Stored data entries
==================================================
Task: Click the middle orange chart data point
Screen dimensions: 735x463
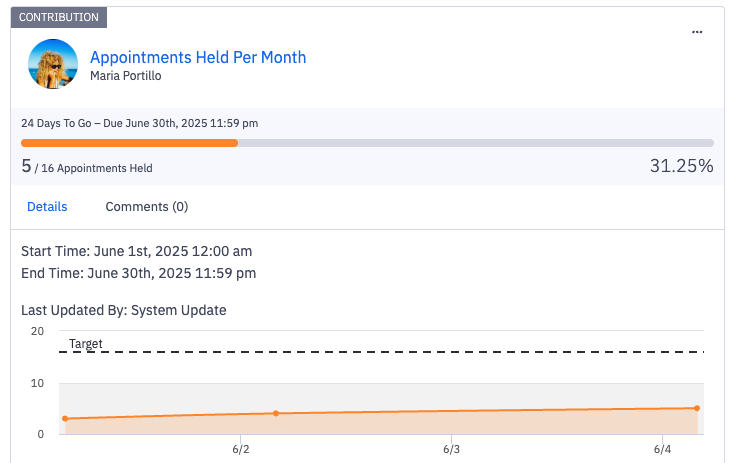Action: click(x=276, y=413)
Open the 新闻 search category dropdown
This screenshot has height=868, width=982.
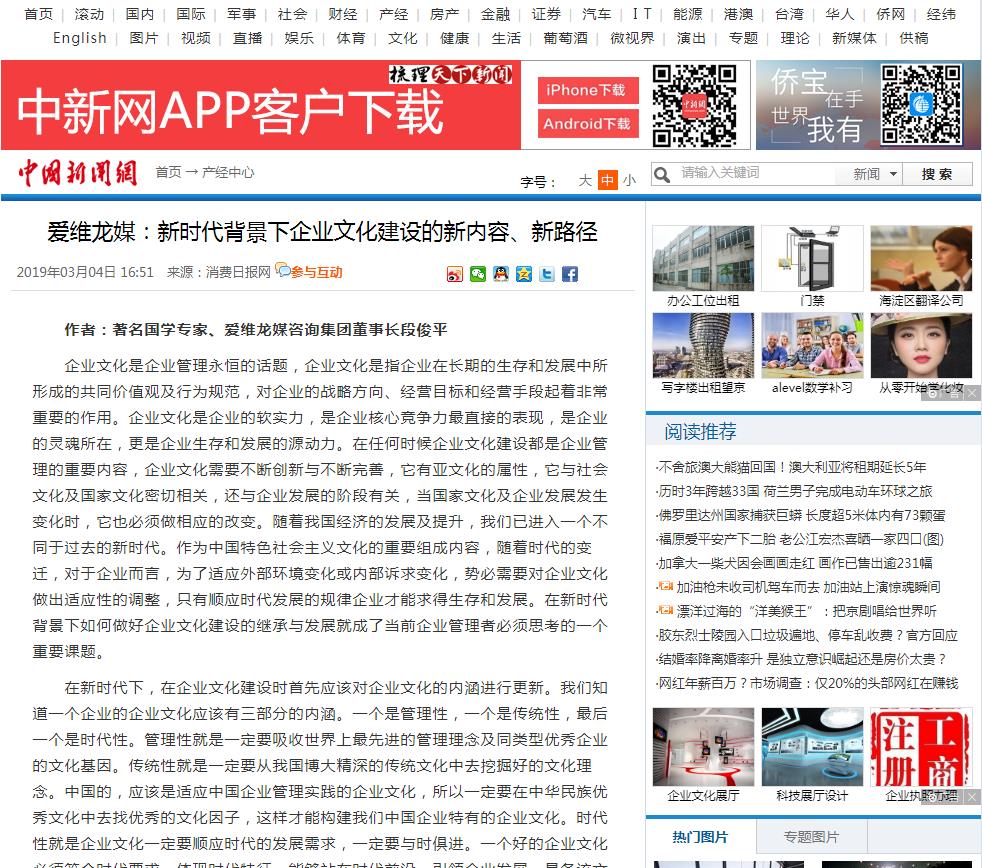pyautogui.click(x=874, y=174)
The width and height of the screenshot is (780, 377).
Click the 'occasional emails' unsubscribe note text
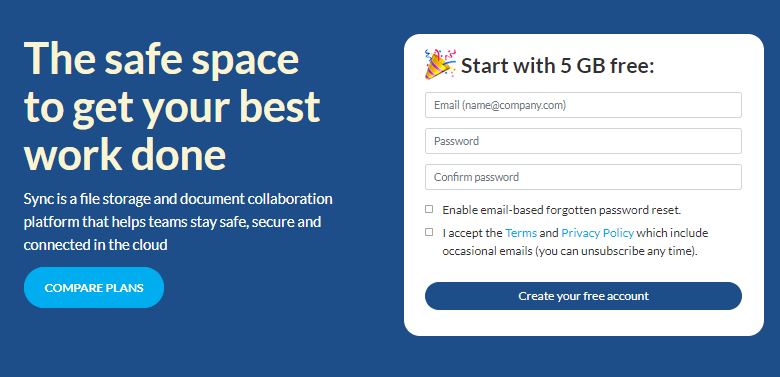click(x=570, y=251)
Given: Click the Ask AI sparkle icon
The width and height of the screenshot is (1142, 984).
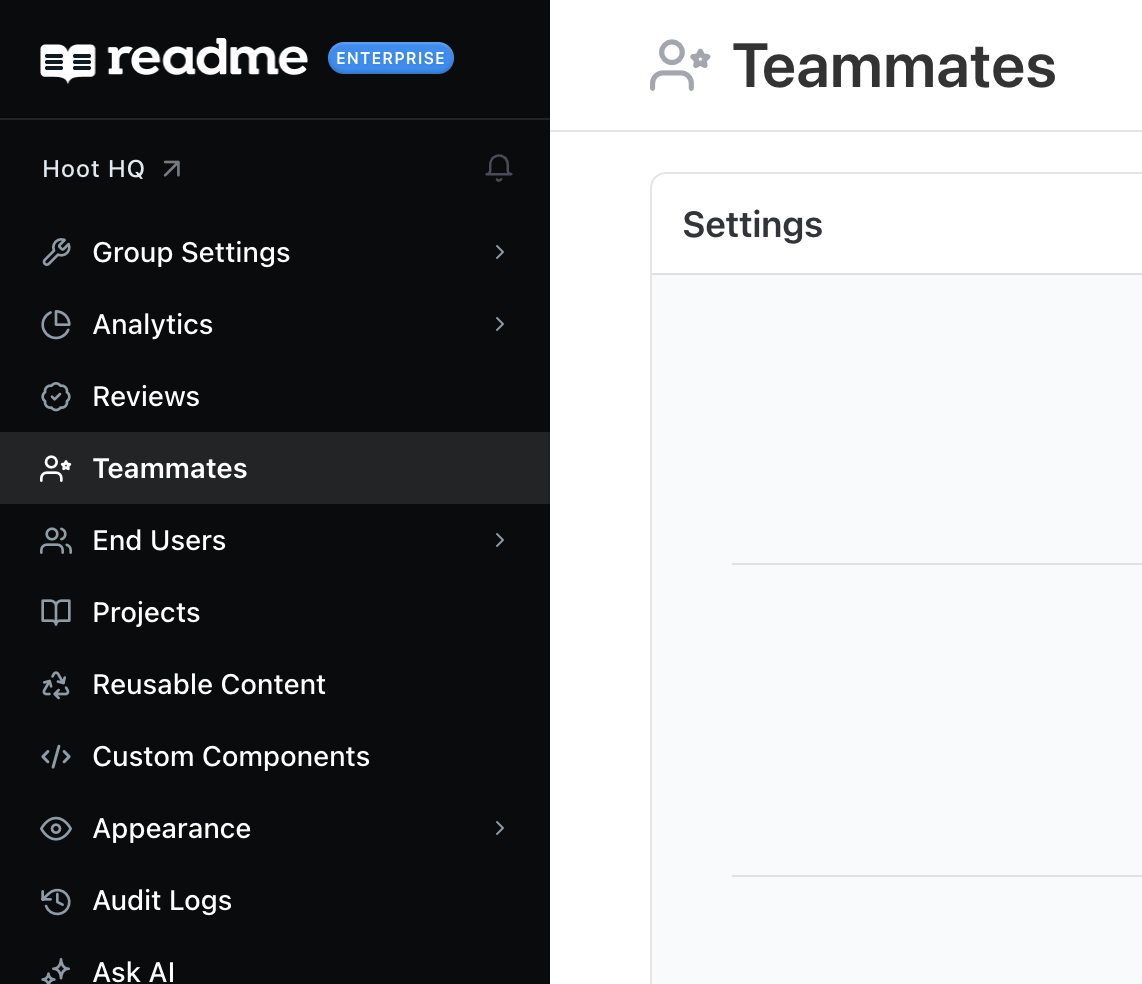Looking at the screenshot, I should 56,971.
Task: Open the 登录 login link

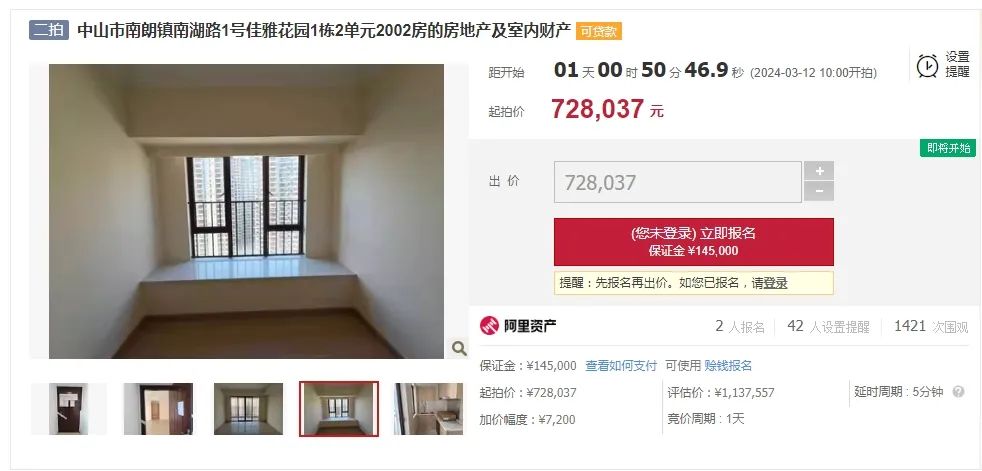Action: click(775, 283)
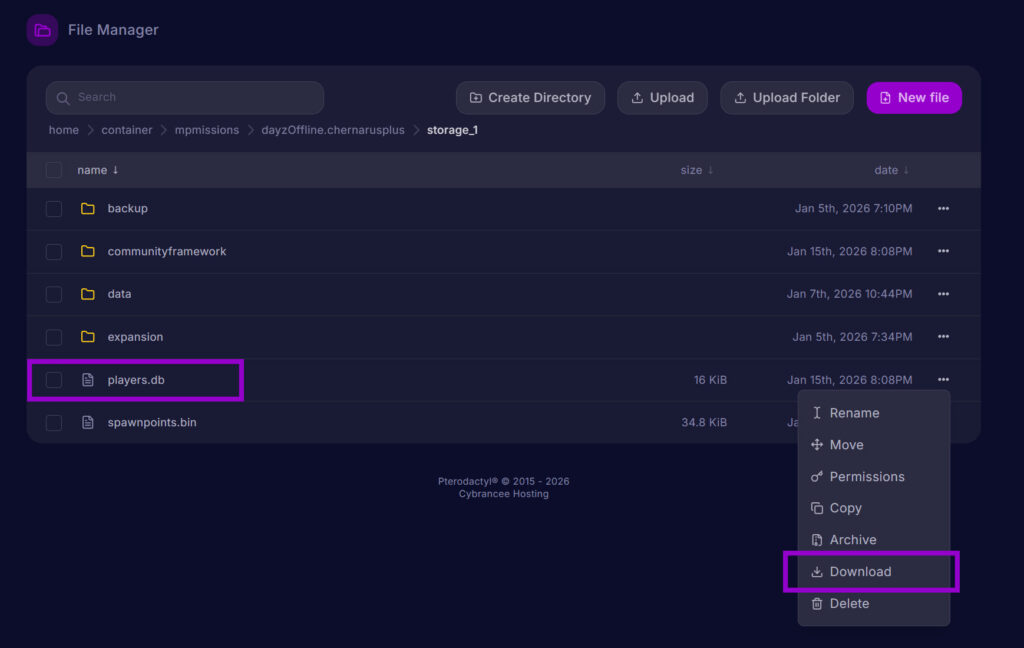Select the backup folder icon
The height and width of the screenshot is (648, 1024).
pyautogui.click(x=88, y=208)
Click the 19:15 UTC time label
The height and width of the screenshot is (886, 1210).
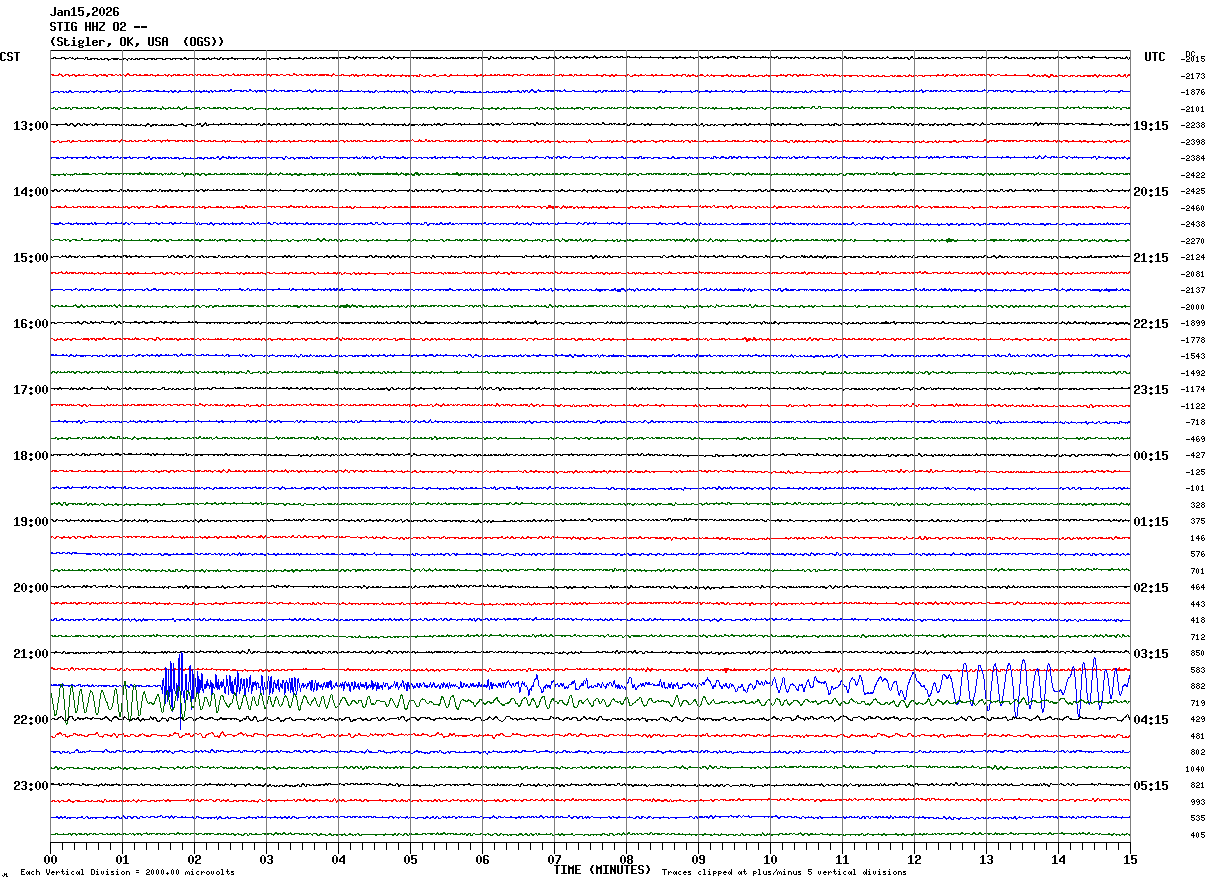(1150, 126)
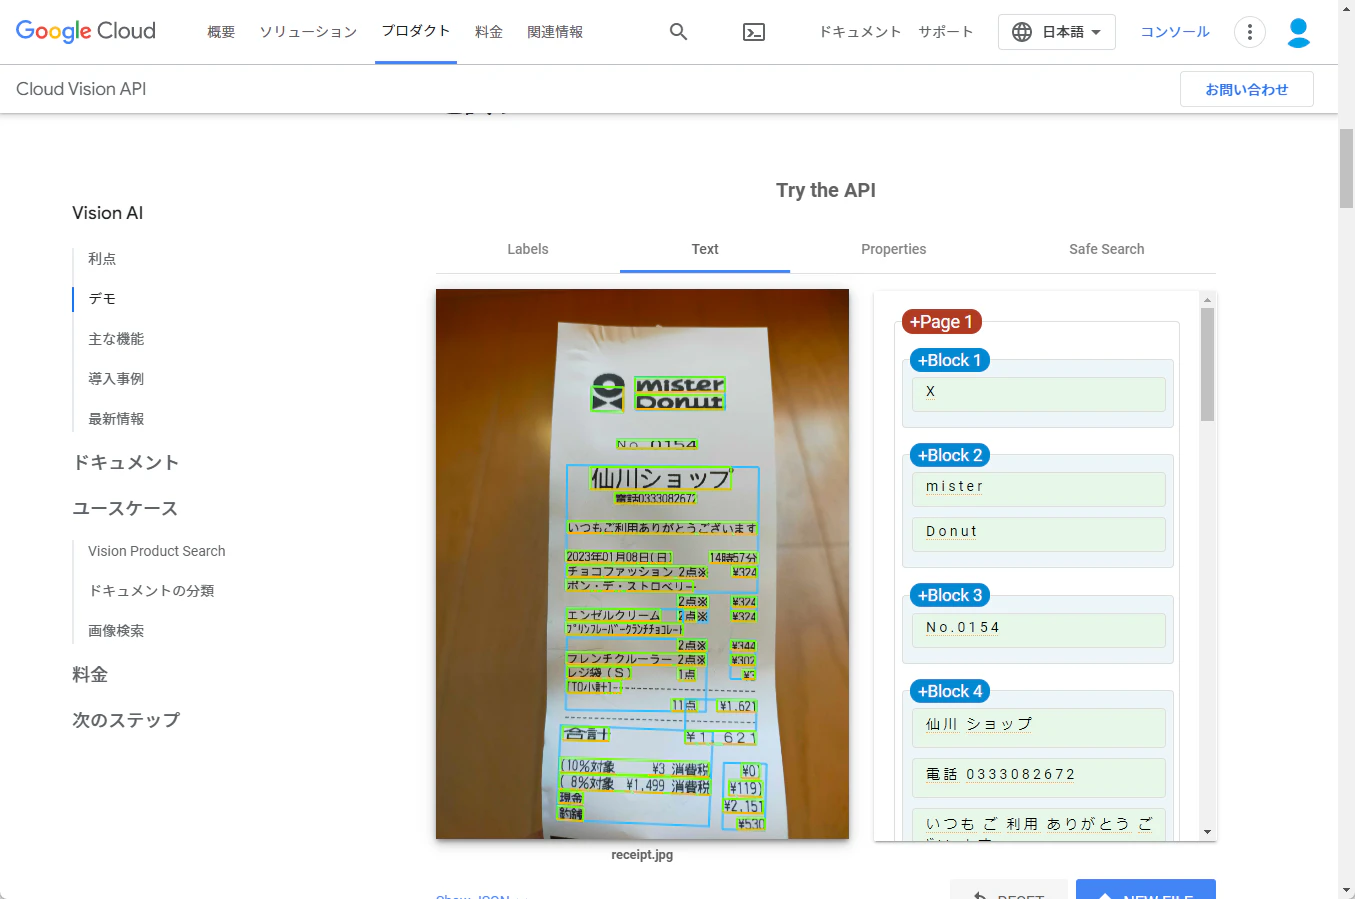The image size is (1355, 899).
Task: Toggle the +Block 4 group
Action: 949,691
==================================================
Task objective: Copy the records exactly. Skip any pictures.

Completed task:
Task: Click the middle orange chart data point
Screen dimensions: 735x463
Action: click(x=276, y=413)
Open the 新闻 search category dropdown
This screenshot has height=868, width=982.
pyautogui.click(x=874, y=174)
The width and height of the screenshot is (780, 377).
Click the 'occasional emails' unsubscribe note text
click(x=570, y=251)
Given: Click the Ask AI sparkle icon
The width and height of the screenshot is (1142, 984).
Looking at the screenshot, I should 56,971.
Task: Open the 登录 login link

Action: click(775, 283)
Select the backup folder icon
The height and width of the screenshot is (648, 1024).
pyautogui.click(x=88, y=208)
Click the 19:15 UTC time label
The height and width of the screenshot is (886, 1210).
(1150, 126)
The image size is (1355, 899).
Task: Toggle the +Block 4 group
Action: 949,691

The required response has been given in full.